Studies of Linear and Deep-Neural Network (DNN) Models for Automated Short Answer Grading

Open Access
- Author:
- Tomar, Yajur
- Area of Honors:
- Computer Science
- Degree:
- Bachelor of Science
- Document Type:
- Thesis
- Thesis Supervisors:
- Rui Zhang, Thesis Supervisor
John Joseph Hannan, Thesis Honors Advisor - Keywords:
- ASAG
NLP
Neural Networks
Linear Models
Non-linear Models
Regular Expression Based Features
SemEval
AutoP
Feature Engineering - Abstract:
- The Automated Short Answer Grading (ASAG) task is one of the foci at the Penn State NLP Lab. It is focused on finding automated methods to grade and provide feedback for students’ short answer questions, based upon rubrics and guidelines set by the instructor or course designer and applied by instructors, teaching assistants or graders.

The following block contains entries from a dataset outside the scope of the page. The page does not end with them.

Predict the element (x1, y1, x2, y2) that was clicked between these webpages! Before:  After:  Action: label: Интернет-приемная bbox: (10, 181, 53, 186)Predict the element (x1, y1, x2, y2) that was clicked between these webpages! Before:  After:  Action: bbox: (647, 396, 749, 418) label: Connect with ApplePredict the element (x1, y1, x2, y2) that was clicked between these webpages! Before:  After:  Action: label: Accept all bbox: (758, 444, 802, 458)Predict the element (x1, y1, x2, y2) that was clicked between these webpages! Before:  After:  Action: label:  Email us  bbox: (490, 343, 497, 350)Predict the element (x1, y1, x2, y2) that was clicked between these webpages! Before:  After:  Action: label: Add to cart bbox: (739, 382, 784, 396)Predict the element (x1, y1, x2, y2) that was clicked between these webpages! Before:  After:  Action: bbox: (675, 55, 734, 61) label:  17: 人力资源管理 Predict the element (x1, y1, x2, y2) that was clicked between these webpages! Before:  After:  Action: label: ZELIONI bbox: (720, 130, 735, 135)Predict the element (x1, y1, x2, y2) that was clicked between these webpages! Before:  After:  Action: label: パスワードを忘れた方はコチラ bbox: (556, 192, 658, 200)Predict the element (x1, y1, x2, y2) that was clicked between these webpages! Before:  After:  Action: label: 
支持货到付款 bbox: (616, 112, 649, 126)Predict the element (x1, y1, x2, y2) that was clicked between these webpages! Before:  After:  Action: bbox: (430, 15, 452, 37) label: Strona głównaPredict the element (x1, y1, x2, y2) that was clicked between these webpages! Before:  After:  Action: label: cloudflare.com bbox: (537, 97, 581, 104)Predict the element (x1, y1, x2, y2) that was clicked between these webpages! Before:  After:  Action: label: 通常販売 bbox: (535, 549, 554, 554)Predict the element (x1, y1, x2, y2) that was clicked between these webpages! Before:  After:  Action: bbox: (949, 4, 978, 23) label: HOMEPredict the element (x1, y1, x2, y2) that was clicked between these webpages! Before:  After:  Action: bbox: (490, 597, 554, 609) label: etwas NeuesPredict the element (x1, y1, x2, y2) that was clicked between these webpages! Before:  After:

Grading hundreds of short answer questions, especially in larger college classes, can be difficult to complete in a consistent and timely fashion. To help tackle this issue, the Penn State NLP lab looks into machine learning models as a method for assisting with this task. However, one of the main issues with ASAG is the lack of data, which is important especially in the context of implementing deep learning models. Deep learning models have been showing great performance in the NLP domain, however their effectiveness relies on an abundance of data. To help resolve this problem, the NLP lab has collaborated with education researchers in STEM topics to jointly create labeled data that can be used for this task. The models developed on this data consist primarily of neural network architectures, but the baselines they are compared with include both linear models, which require feature engineering, and non-linear neural networks. This paper will explore the different linear and nonlinear machine learning algorithms used as baselines for the lab’s work. One important focus was to determine whether one aspect of the feature engineering used in one of the available baselines could be re-implemented, specifically, automatic generation of regular expression features. An attempt was made to replicate other investigators’ results using these engineered features with random forest models applied to a KAGGLE dataset. In addition, the thesis describes work completed to create a new ASAG dataset for middle school physics, and results on this data and on a benchmark dataset of a baseline that use LSTM networks to generate features for a logistic regression. The effort involved in engineering features manually versus learning them using LSTM clearly demonstrates the tradeoff between access to sufficient data to use neural networks versus the effort involved in feature engineering for linear models.